Tangibility matters to some investors too. You can walk through a buy-to-let property, see it, touch it, improve it. A REIT is a line on a screen. For investors who understand local markets well — perhaps you are a builder, surveyor or estate agent — a buy-to-let offers an information edge that no REIT can match.
And rental income from a buy-to-let property can be more stable month-to-month than REIT dividends, which are paid quarterly and can fluctuate with the trust's profits.
Which Should You Choose?
There is no universal answer, but here are two clear profiles:
REITs are likely better if you:
- Want property exposure without the hassle of being a landlord
- Have less than £50,000 to invest in property
- Are a higher-rate (40%+) taxpayer and would be hammered by the mortgage interest rules
- Value liquidity — you might need the money within 5 years
- Want to hold property inside an ISA or SIPP for tax efficiency
- Prefer diversification across property sectors and geographies
Buy-to-let may still work if you:
- Are a basic-rate taxpayer with a strong deposit and access to competitive mortgage rates
- Have hands-on property knowledge and can manage the property yourself
- Are targeting a high-yield area where net returns exceed 4% to 5%
- Want the leverage effect of a mortgage on a potentially appreciating asset
- Plan to hold for 10+ years and can absorb void periods and capital expenses
Many experienced property investors use both. A core REIT portfolio inside an ISA for tax-free diversified income, plus one or two carefully chosen buy-to-lets in areas they know well. That combination gives you liquidity, tax efficiency and leverage — without putting all your capital into a single postcode.

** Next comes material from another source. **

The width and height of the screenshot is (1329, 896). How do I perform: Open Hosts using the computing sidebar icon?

How to Get Started with UK REITs This Week
If you do not already have a Stocks and Shares ISA, open one with a low-cost platform. Interactive Investor charges a flat £11.99/month (best for portfolios over £50,000), AJ Bell charges 0.25% (best for smaller portfolios), and Hargreaves Lansdown charges 0.45% but offers the widest research library.

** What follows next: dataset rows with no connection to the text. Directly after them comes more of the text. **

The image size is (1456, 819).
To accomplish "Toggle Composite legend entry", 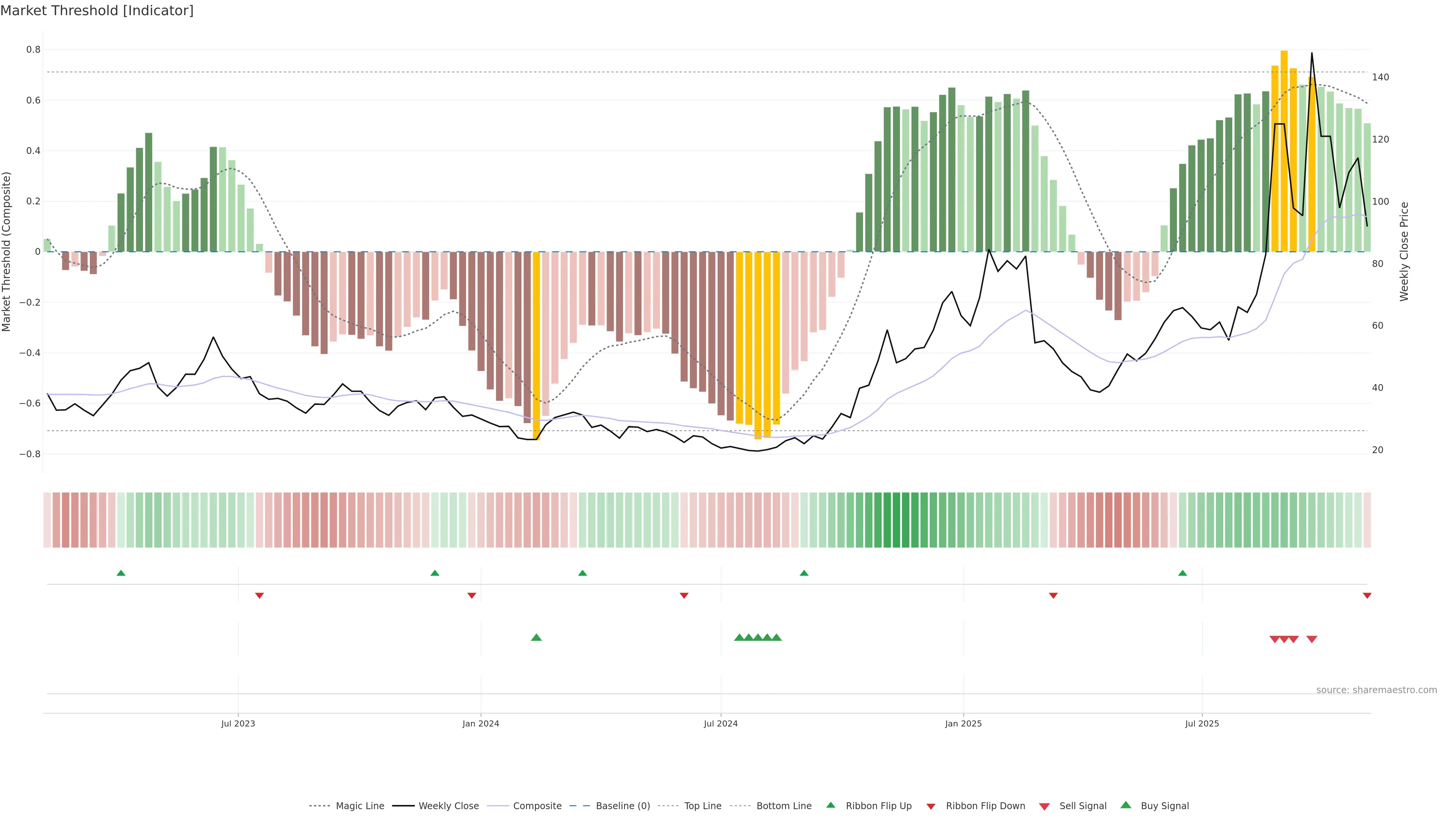I will [537, 805].
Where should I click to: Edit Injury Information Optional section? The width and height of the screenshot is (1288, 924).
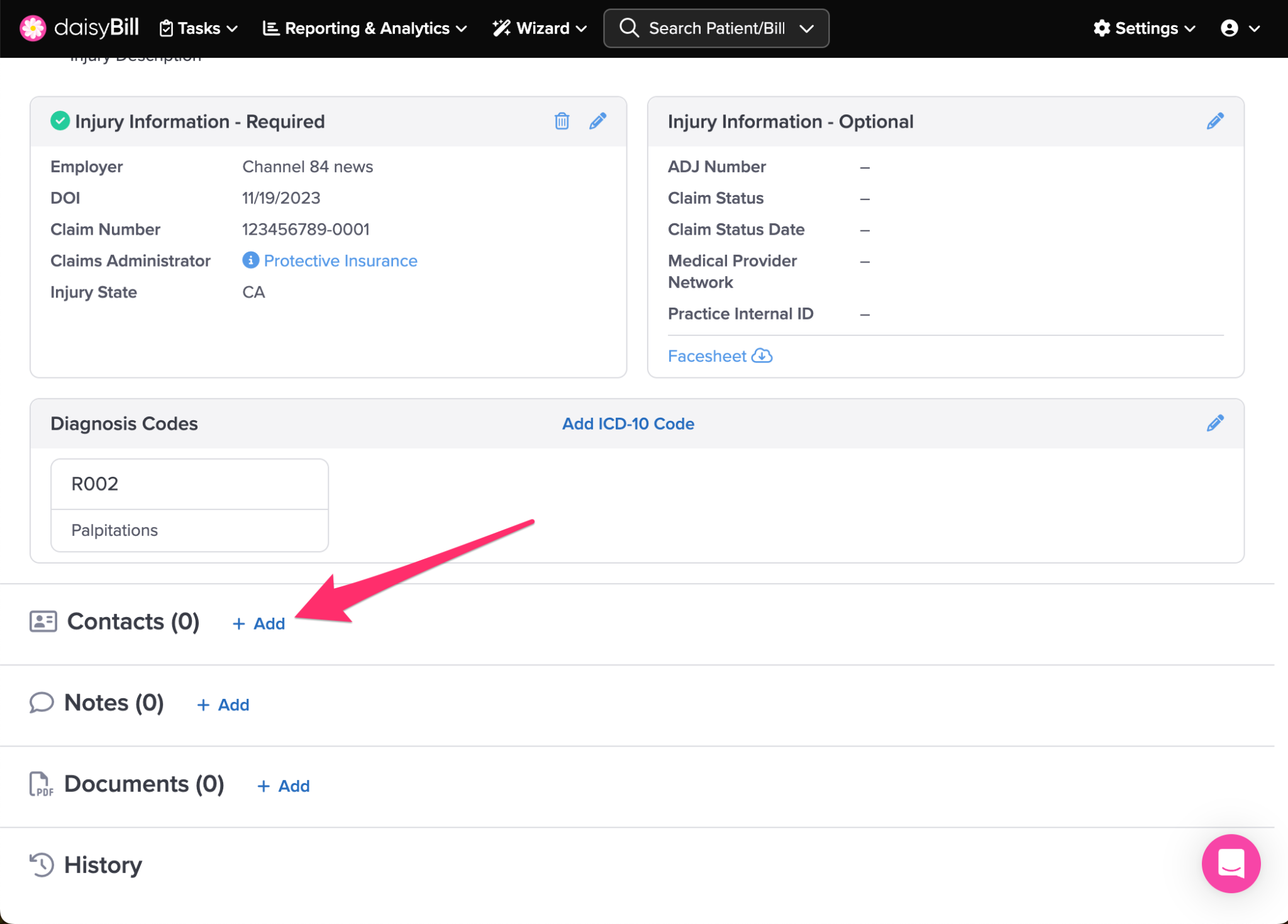pos(1215,121)

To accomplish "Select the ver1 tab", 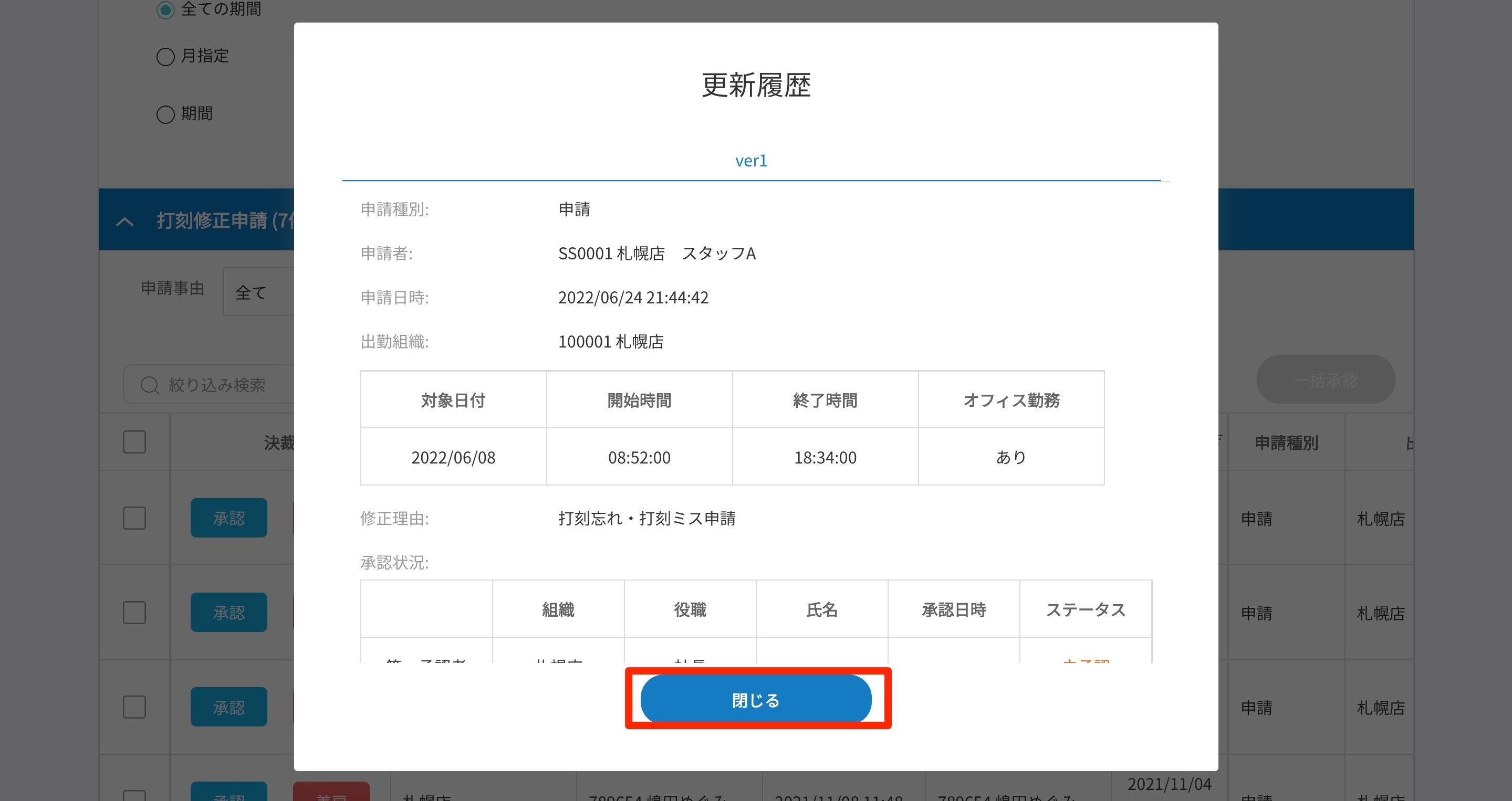I will (750, 161).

Start by buying a diversified REIT ETF like the iShares UK Property UCITS ETF (ticker: IUKP). This gives you exposure to 35+ UK property companies in a single trade. Once you understand how REITs behave, you can branch into individual names based on the sectors you find most compelling — logistics, healthcare, student housing, or mixed-use.
Check the FCA register for any platform you use. Every broker mentioned in this article is FCA-authorised and covered by the Financial Services Compensation Scheme up to £85,000 per person.
Property remains a powerful asset class. The question is no longer whether to invest in property — it is how. For most UK investors in 2026, REITs offer a cleaner, cheaper and more flexible route to the same underlying returns. But the right answer depends on your tax bracket, your time horizon and how you feel about midnight calls from tenants reporting a burst pipe.